_Exercise_: Check every line of the data for the word "Condividi", and copy those that have it.

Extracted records

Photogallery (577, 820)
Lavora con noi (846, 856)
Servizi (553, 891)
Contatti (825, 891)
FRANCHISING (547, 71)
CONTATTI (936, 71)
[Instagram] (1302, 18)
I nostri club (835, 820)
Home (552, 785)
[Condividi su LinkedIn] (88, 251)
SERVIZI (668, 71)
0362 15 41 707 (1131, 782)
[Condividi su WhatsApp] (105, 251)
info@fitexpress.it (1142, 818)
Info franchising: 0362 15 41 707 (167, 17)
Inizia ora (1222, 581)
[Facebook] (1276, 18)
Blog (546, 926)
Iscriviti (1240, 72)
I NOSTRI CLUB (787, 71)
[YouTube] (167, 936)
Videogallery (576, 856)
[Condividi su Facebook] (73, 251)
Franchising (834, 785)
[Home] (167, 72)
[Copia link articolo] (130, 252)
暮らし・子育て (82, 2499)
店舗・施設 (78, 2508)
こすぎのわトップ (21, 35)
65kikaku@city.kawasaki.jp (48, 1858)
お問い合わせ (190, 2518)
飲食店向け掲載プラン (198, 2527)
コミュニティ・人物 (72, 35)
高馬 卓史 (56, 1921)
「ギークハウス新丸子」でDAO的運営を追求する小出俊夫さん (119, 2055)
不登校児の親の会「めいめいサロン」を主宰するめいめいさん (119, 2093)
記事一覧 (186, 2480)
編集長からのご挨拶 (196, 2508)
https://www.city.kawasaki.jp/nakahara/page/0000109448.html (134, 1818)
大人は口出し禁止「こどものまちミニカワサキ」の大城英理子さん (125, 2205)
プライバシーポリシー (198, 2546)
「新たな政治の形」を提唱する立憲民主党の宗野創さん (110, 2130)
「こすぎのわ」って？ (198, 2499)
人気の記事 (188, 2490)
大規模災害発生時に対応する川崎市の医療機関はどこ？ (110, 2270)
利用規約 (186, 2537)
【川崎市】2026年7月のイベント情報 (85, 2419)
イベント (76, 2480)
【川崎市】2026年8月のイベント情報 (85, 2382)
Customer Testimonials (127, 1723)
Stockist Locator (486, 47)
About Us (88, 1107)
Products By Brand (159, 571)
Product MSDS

_Exercise answer_:
[Condividi su LinkedIn] (88, 251)
[Condividi su WhatsApp] (105, 251)
[Condividi su Facebook] (73, 251)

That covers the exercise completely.